Lena Dunham Enjoys Sex More Now Than When She "Temporarily" Weighed 135 Pounds—Watch Now!

"I don't think I even thought about whether I was enjoying sex until I was, like, 25," the author says

By Zach Johnson Sep 26, 2014 11:30 AMTags

Lena Dunham may be 28 years old, but she's wise beyond her years.

To promote her forthcoming memoir, Not That Kind of Girl: A Young Woman Tells You What She's "Learned," the creator and star of HBO's Girls answered fans' questions in a series of 12 YouTube videos. In the clips, Dunham addressed topics ranging from from feminism to how to handle unfunny friends.

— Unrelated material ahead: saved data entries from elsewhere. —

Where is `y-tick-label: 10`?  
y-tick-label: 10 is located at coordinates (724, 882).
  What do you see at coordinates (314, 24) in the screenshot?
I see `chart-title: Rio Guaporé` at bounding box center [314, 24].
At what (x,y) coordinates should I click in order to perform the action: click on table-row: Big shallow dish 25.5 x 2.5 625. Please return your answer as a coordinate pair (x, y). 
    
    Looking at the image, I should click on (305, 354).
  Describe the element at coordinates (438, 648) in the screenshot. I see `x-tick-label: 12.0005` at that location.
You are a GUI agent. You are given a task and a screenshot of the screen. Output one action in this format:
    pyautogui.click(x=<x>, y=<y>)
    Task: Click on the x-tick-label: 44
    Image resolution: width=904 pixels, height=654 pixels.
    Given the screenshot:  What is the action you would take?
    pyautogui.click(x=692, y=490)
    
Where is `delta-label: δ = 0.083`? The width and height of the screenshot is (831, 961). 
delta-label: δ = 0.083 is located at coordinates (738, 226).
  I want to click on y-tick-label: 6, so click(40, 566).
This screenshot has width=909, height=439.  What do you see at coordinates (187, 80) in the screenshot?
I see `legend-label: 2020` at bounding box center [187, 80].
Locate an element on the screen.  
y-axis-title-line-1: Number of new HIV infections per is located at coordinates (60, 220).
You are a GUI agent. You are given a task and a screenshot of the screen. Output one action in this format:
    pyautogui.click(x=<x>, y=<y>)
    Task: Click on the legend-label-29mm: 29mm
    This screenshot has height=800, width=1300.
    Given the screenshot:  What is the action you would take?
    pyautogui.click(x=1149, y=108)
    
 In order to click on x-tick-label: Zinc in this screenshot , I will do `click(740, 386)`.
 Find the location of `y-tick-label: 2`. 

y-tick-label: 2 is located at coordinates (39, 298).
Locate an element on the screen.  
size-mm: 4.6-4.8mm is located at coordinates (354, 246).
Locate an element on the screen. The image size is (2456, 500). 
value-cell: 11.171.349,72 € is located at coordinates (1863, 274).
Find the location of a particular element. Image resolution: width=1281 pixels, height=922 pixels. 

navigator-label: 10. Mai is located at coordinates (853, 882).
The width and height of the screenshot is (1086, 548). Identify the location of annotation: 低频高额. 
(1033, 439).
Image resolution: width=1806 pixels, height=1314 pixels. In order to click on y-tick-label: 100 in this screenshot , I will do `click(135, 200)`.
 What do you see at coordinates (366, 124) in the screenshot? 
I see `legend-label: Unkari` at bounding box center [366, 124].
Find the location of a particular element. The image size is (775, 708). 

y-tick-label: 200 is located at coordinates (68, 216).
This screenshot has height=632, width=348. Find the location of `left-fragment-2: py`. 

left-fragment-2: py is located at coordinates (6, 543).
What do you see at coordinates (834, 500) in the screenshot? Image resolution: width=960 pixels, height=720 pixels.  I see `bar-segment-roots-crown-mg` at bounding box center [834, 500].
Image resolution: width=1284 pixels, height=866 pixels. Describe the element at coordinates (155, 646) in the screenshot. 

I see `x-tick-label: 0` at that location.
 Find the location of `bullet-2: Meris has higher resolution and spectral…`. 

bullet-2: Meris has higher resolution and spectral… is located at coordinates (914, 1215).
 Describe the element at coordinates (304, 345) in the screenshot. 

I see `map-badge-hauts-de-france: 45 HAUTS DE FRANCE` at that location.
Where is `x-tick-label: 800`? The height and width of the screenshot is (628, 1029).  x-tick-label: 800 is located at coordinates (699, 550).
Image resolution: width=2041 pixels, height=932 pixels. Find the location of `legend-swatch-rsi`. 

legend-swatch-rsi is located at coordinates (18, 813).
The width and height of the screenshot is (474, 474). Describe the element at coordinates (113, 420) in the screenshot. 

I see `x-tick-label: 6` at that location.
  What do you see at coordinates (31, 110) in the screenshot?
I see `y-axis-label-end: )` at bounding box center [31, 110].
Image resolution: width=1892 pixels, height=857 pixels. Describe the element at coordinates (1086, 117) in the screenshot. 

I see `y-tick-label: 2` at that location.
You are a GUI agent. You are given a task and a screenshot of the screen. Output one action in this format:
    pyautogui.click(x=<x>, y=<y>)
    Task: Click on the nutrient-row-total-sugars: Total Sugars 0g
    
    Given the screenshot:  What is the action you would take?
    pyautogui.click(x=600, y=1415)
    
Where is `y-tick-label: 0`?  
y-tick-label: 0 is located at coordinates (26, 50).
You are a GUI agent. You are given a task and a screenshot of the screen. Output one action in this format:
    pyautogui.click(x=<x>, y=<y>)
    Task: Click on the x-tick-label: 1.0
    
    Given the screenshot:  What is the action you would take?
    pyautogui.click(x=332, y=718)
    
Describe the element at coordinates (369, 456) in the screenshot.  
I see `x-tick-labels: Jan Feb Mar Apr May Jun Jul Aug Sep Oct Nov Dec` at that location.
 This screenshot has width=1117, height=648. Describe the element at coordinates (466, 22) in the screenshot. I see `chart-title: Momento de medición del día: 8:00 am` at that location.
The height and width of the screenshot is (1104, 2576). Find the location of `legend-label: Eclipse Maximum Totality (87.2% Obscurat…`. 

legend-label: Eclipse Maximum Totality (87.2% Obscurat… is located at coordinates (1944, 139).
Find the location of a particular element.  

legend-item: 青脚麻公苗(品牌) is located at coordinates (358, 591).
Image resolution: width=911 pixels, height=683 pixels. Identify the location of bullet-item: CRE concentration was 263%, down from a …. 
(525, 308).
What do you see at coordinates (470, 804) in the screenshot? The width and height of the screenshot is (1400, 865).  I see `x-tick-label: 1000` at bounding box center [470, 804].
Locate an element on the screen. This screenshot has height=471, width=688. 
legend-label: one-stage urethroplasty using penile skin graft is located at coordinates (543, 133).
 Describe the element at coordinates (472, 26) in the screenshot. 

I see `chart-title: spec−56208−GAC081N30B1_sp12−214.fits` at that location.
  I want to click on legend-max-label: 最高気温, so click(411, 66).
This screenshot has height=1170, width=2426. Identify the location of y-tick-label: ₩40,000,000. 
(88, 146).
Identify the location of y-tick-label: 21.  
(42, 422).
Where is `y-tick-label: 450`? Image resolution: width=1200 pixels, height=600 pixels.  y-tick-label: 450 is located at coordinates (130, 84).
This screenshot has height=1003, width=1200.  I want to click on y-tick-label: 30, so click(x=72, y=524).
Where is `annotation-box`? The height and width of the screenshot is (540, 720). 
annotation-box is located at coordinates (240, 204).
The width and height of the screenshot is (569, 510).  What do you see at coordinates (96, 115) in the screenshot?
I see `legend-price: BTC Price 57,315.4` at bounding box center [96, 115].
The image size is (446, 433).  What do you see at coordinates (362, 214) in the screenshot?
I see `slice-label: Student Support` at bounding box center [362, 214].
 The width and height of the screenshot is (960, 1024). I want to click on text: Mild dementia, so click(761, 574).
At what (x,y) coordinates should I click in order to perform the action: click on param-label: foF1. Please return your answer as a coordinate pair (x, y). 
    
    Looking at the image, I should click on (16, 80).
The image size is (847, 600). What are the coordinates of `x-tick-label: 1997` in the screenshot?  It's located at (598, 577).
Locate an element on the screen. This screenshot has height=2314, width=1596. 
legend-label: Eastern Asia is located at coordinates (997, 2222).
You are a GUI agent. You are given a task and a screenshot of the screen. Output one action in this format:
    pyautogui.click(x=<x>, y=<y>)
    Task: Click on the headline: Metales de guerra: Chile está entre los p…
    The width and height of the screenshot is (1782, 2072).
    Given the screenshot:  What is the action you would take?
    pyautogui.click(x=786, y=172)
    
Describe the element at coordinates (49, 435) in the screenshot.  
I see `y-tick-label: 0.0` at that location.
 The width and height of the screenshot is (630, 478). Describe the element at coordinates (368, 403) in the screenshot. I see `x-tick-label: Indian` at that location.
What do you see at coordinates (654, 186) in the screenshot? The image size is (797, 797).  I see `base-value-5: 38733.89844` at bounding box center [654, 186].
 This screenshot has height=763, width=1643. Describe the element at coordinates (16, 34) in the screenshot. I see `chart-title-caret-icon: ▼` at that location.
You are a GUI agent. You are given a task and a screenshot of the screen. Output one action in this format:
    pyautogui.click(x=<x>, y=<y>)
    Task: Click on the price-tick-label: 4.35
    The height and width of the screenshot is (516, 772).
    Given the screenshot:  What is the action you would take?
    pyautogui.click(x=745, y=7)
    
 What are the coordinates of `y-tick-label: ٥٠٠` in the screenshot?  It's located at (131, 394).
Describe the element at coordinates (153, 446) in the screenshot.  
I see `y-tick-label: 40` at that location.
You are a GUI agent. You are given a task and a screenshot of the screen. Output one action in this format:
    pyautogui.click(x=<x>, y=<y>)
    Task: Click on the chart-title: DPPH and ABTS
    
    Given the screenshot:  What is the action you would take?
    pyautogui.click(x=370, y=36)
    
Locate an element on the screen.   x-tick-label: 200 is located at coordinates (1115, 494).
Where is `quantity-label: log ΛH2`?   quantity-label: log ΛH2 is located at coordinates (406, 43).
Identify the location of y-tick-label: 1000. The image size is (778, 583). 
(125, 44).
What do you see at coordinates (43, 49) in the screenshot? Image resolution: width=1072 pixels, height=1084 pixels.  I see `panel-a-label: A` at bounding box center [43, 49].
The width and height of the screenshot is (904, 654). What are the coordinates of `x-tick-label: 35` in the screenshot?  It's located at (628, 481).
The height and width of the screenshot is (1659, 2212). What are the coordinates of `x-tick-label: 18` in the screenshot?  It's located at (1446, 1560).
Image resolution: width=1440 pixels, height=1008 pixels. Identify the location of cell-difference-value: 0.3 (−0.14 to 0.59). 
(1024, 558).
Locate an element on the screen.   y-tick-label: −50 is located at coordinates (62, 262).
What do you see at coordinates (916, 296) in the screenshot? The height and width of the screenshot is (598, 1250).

Asked about how she learned to love the skin she's in, Dunham replied, "I went through all of college dressing like a lunatic, wearing neon and raving around and secretly hating myself. I know it's a really, really complicated thing because you sort of want to project the confidence that you don't have to sort of beat people to the punch and critique yourself before they can critique you." The two-time Golden Globe winner continued, "For me, confidence comes from feeling happy with my habits, feeling like I can be proud of my life, feeling like, 'I read a book this week, I ate food that I knew was going to give me energy, I slept enough and I know that I am the best version of myself that I can be.' And that doesn't mean losing 30 lbs. That means taking care of myself and treating myself like precious cargo."

"I've been a bunch of different weights, and being temporarily 135 lbs., I was so obsessed with food," Dunham admitted. "I was so obsessed with, like, counting almonds that I don't think I got laid that entire time, whereas when I was at my biggest and running around Brooklyn in a romper, it was raining men."

Dunham, who has been dating fun.'s Jack Antonoff since 2012, discussed bad sex.

"Before my current boyfriend, who's a lovely, lovely person, I had a train of the most disastrous, despicable, van-dwelling monsters in my bed and my bed and in my life," she recalled. "You have to love yourself to love someone who's going to love you. Let's take a moment to think about whether that made sense. An attraction to nice people is truly something that comes when you have an attraction to yourself. When you feel a lot of negativity towards yourself, you're almost sexually attracted to people who are going to reflect that back at you. When you learn to love and appreciate those qualities that you've tried so hard to suppress, suddenly that behavior's just not going to be charming to you anymore."

In fact, it wasn't until a few years ago that Dunham asserted herself in the bedroom.

"I don't think I even thought about whether I was enjoying sex until I was, like, 25, because I was so worried about whether other people were enjoying sex with me that it never would have occurred to me that it was an act I was supposed to receive any pleasure from," the author said. "And then what I realized was having good sex takes two people who want to make each other feel good. There isn't a person who's 'good at sex' because it's an alchemy, it's a thing that happens between two people."

Dunham acknowledged that some people "have atrocious sexual habits," saying, "In the book, I talk about a relationship I had throughout my early 20s with a guy who, I thought we were having good sex, purely because I came home covered in bruises and my leg was behind my head in ways that I didn't know it could go. 'I've never eaten my own stockings before! This must be great sex!' but I realized that the entire act was geared towards his fantasy life. None of it had anything to do with me leaving satisfied."

Not That Kind of Girl is available Tuesday.